Part 2J.3 – Financial Assistance to acquire shares

Part 2J.3 of the Corporations Act deals with a company providing financial assistance to a person to acquire shares in the company or a holding company, which persons are often related to the company or its directors.

Section 260A authorises a company to give financial assistance to a person provided that:

  • giving the assistance does not materially prejudice the interests of the company or its shareholders or the company's ability to pay its creditors;
  • the assistance is approved by the shareholders; or
  • the assistance is exempted.

In order to be approved by the shareholders, 75% of the votes on the matter must be in favour of providing financial assistance — with no votes being cast by the person obtaining the shares or their associates. 

Otherwise, some of the exemptions from section 260A include:

  • an exemption if the shares are party paid and subject to a lien;
  • a situation where the company enters into an agreement under which the person acquiring the shares may make payments for the shares; and
  • if the shares are issued under an approved employee share scheme.

Sections 588FB and 588FE – Uncommercial Transactions

Section 588FE sets out a number of circumstances in which a company's transactions may be voidable, such as when a company was insolvent and:

  • the transaction was uncommercial; or
  • a related entity of the company was party to it.

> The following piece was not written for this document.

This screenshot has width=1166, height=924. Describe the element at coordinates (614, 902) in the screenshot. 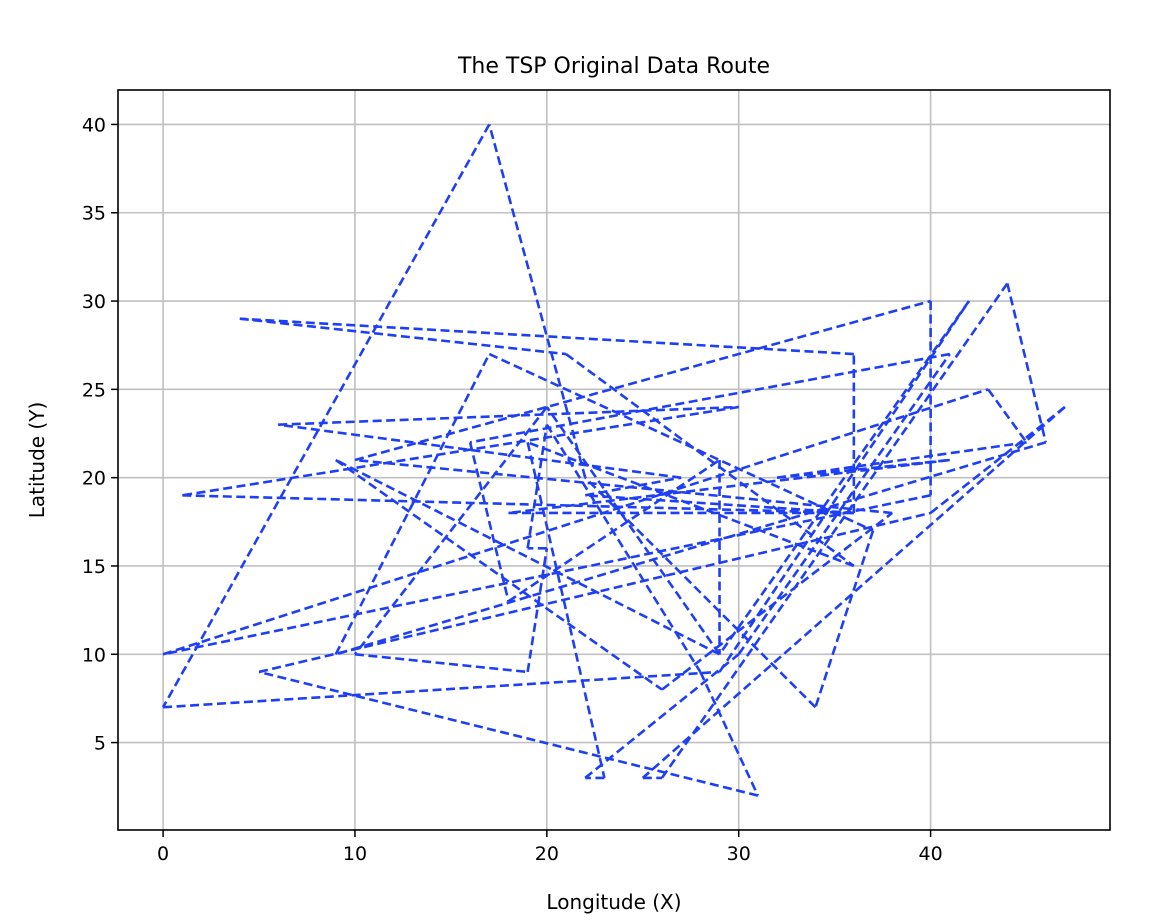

An uncommercial transaction is a transaction that a reasonable person would not have entered into, having regard to:

  • the benefits to the company of entering into the transaction;
  • the detriment to the company of entering into the transaction;
  • the respective benefits to other parties to the transaction of entering into it; and
  • any other relevant matter.

As a result, a transaction which disadvantages a company, or favours a director or other related party, may be voidable under these provisions up to 4 years after it was entered into.